Perhaps this kind of thinking surprises you, because it is so far from the intense fighting and violence in which our people are engaged. But our movement looks far beyond this life, fully understanding that time is on our side and planning accordingly.

Could I just end by reminding you that while the western media may think ISIS has gone, the reality is very different? Very occasionally you will come across a more accurate view. I will finish by quoting one, whose opening paragraphs say it all:

"Nearly four times as many Sunni Islamic militants are operating around the world today as on 11 September 2001, despite nearly two decades of American-led campaigns to combat al-Qaida and the Islamic State, a new independent study concludes. That amounts to as many as 230,000 Salafi jihadist fighters in nearly seventy countries, with the largest numbers in Syria, Afghanistan and Pakistan, according to the study by the Center for Strategic and International Studies, a Washington think-tank.
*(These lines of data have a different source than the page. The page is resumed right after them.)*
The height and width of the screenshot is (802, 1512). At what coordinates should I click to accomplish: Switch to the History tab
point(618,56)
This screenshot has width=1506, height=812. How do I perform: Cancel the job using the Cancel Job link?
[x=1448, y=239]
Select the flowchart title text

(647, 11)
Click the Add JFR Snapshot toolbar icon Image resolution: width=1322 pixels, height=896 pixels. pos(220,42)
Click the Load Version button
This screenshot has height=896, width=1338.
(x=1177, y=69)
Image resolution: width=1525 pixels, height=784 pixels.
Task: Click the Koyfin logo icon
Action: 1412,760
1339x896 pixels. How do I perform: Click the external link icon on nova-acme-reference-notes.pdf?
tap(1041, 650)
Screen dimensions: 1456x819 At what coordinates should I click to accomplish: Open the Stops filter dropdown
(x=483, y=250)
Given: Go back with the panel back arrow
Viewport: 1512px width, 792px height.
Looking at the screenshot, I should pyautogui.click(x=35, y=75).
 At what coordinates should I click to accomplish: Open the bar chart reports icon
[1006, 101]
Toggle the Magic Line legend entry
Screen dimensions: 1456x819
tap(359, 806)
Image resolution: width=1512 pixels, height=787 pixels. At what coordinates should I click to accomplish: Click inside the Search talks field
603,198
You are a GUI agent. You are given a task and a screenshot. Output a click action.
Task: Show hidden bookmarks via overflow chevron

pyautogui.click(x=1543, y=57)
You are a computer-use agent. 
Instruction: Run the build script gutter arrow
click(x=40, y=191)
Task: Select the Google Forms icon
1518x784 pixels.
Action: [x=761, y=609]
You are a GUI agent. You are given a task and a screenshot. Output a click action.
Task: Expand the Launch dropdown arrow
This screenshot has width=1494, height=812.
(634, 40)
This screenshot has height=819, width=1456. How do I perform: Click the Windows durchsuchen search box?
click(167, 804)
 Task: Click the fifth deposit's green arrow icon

The report’s conclusions, drawing on multiple databases dating to 1980 to compile one of the most extensive studies of its kind, underscore the resiliency of these terrorist groups, and the policy failures by the United States and its allies in responding. The findings also highlight the continuing potency of the groups’ ideology and social-media branding in raising money and attracting new recruits as they pivot from battlefield defeats in strongholds like Iraq and Syria to direct guerrilla-style attacks there and in other hot spots."

The idea that this war is over is so far from the truth that it is laughable. In fact, we are still in the early decades of a century-long conflict from which we will emerge victorious with a properly renewed and truly global Caliphate.